Judicial Precedents on ITC Where Supplier Registration Is Cancelled / Supplier Found Bogus
Judicial Precedents on ITC Where Supplier Registration Is Cancelled / Supplier Found Bogus
🔴 CASE LAWS IN FAVOUR OF THE RECIPIENT (Bona Fide Buyer)
1. Assistant Commissioner of State Tax v. Suncraft Energy Pvt. Ltd.
(Calcutta High Court)
Held:
Input Tax Credit cannot be denied to the recipient merely because the supplier failed to discharge tax liability or was later found non-compliant.
Ratio:
A purchasing dealer cannot be expected to verify whether the supplier has deposited tax with the Government. Such interpretation would make ITC provisions unworkable.
Relevance:
Strong authority against mechanical ITC reversal under Section 16(2)(c).

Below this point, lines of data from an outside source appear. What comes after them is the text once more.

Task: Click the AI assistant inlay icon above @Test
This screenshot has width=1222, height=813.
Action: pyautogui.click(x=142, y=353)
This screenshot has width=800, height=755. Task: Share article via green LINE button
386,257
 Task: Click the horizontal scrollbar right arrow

2. D.Y. Beathel Enterprises v. State Tax Officer
(Madras High Court)
Held:
Before denying ITC to the recipient, the department must first proceed against the defaulting supplier.
Ratio:
Without exhausting recovery from the supplier, ITC cannot be reversed from the bona fide purchaser.
Relevance:
Most-cited judgment in bogus billing / supplier default ITC cases.
3. Arise India Limited v. Commissioner of Trade & Taxes
(Delhi High Court)
Held:
ITC cannot be denied to the purchasing dealer unless collusion or connivance is established.
Ratio:
Purchaser cannot be made responsible for seller’s failure.
Relevance:
Though VAT-era, repeatedly relied upon in GST ITC disputes.
4. LGW Industries Ltd. v. Union of India
(Calcutta High Court)
Held:
Section 16(2)(c) cannot be interpreted literally to penalize the recipient for supplier’s default.
Ratio:
Recipient’s compliance must be examined independently.
Relevance:
Direct interpretation of Section 16 in favour of recipient.
5. Sri Vinayaga Agencies v. Assistant Commissioner
(Madras High Court)
Held:
Retrospective cancellation of supplier registration does not automatically invalidate past transactions.
Ratio:
Completed transactions cannot be wiped out by later administrative action.
Relevance:
Very important where registration is cancelled from date of registration.
6. State of Karnataka v. Ecom Gill Coffee Trading Pvt. Ltd.
(Supreme Court of India)
Held:
The burden of proof lies on the department to establish that transactions are fake.
Ratio:
Suspicion or third-party default is not sufficient to deny ITC.
Relevance:
Supreme Court authority on burden of proof.
🟢 CASE LAWS AGAINST THE RECIPIENT (Limited & Fact-Specific)
These cases apply only where fraud or non-receipt of goods is proved.
1. Aastha Enterprises v. State of Gujarat
(Gujarat High Court)
Held:
ITC was denied where no evidence of actual movement of goods was produced.
Ratio:
ITC is not allowable for paper transactions.
Relevance:
Distinguishes genuine transactions from accommodation entries.
2. Mahadev Trading Company v. Union of India
(Gujarat High Court)
Held:
Where invoices were found fake and supplier non-existent, ITC was rightly denied.
Ratio:
Recipient failed to establish receipt of goods.
Relevance:
Used by department where no physical evidence exists.
3. R.K. Traders v. State Tax Officer
(Madras High Court)
Held:
ITC denied where recipient could not prove receipt of goods or services.
Ratio:
Burden shifts back to recipient when prima facie fraud is shown.
Relevance:
Applies only where documentation is weak.
⚖️ Legal Distinction Drawn by Courts
| Situation | ITC Allowed? |
|---|---|
| Supplier default only | ✅ Yes |
| Retrospective cancellation only | ✅ Yes |
| GSTR-2A / 2B reflecting ITC | ✅ Supports claim |
| No receipt of goods | ❌ No |
| Fake / circular transactions | ❌ No |
| Collusion proved | ❌ No |
🧠How to Use These Case Laws in Reply / Appeal
In your SCN reply or appeal, include a paragraph like this:
“The impugned proposal to deny Input Tax Credit solely on the basis of retrospective cancellation of supplier registration is contrary to settled judicial law. Courts have consistently held that a bona fide purchaser cannot be penalized for supplier default unless collusion or fake transaction is established. Reliance is placed on judgments of various High Courts and the Supreme Court.”
✅ Litigation Takeaway
ITC cannot be denied to a bona fide recipient merely because the supplier’s registration is cancelled retrospectively or the supplier is later found non-compliant, unless the department proves collusion or non-receipt of goods.